I've been with my boyfriend for 2 years now. His son is 5 (was 3 when we began dating). My question is this: His son and I get along great and have alot of fun together. On the rare occasions he doesn't listen to me or does something he knows not to do, Dad immediately steps in an says "jane" asked you to ......). When I'm alone with his son (when the BF is working etc) if he misbehaves, we always work it out with a conversation. I would like to handle those situations myself when dad is around also, but also feel as if it's not really my place since Dad is there and I'm not his mother. I'm torn on the discipline / time out angle. Is this something I should avoid all together since I'm not his biological parent? Do I just let Dad step in and handle those situations? I don't want him to learn that he doesn't need to respect and/or listen to what I say either. Anyone that has dealt w/ this issue please help !!

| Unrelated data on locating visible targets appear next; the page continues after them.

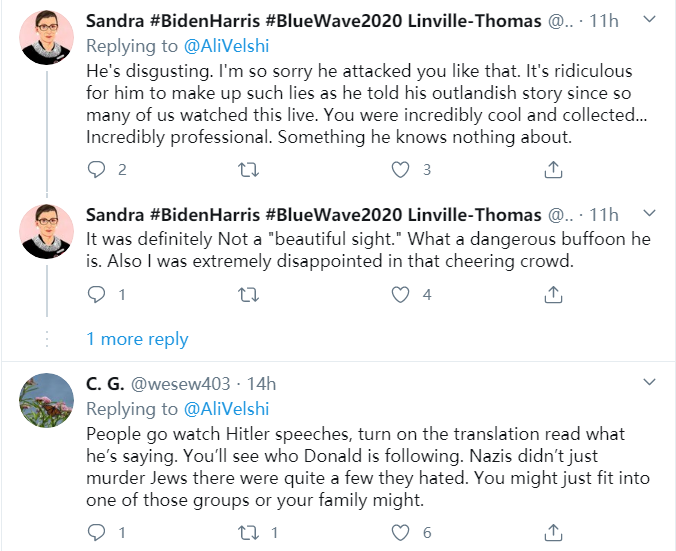Screen dimensions: 676x551
Task: Like C. G.'s tweet
Action: (401, 532)
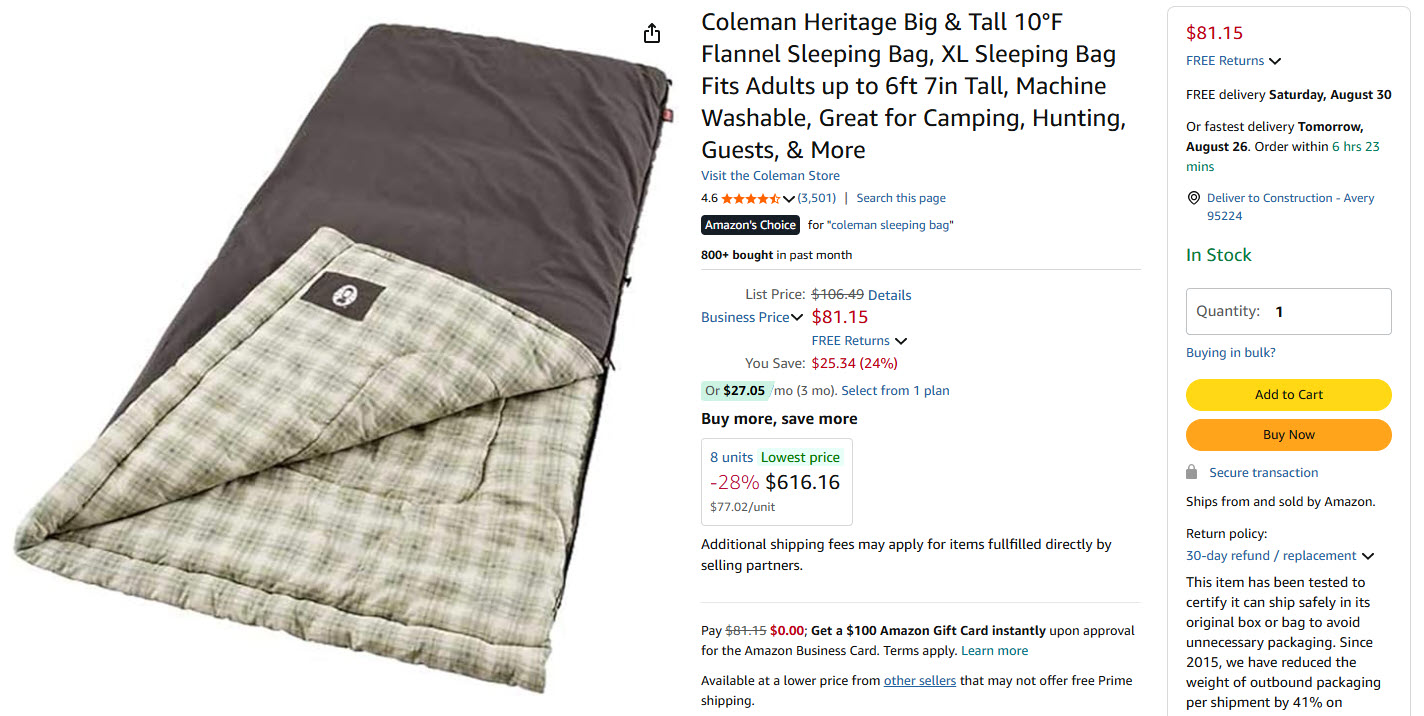Viewport: 1424px width, 716px height.
Task: Open the 3,501 reviews link
Action: (x=817, y=198)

2006-10-03 15:05:11 · 12 answers · asked by earthlove32 2 in Family & Relationships Other - Family & Relationships

12 answers

you and the dad need to discuss what is aprropiate and what isnt some times a child bonds better with a stepparent than the biological parent and if you are in his life and plan to stay there then you need to talk with the dad without the child present then he needs to talk with the child that way the child knows what is to be expected instead of guessing

2006-10-03 15:09:11 · answer #1 · answered by kitkat 2 · 1 0

You should talk to your boyfriend about the situation, and let him know that you want to be able to handle the situation with the little tyke when he is and isnt around. Since he introduced you to the little guy, hes obviously an important part of your life and theirs. The little guy also needs to listen to other people and respect everyone. So you wanting to discipline him is a good idea, as long as you and your boyfriend talk and agree on punishments (or consequences). Remember, its his ACTIONS and his CONSEQUENCES... you arent doing anything to upset him or make his life horrible...hope this helped!

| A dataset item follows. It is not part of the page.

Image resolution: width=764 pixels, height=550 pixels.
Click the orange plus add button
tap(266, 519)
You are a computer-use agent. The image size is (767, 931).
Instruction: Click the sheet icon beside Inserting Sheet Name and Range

2006-10-03 15:12:17 · answer #2 · answered by pinkpolkadots34 1 · 0 0

You need to discuss this with the bf. When he's around, he should definitely be the one doling out the discipline. But, when you are left alone to babysit, you have to be able to set rules, so there has to be an agreement on what will be done- time-outs etc.

2006-10-03 15:08:07 · answer #3 · answered by from HJ 7 · 1 0

I am a nanny and I understand how hard it is to discipline someone else's children, but i suggest that you talk to your BF about the situation. When it comes to his son I think that you should definitely pull him in to line, he is always testing you.... Children are so smart he is just testing you!! :)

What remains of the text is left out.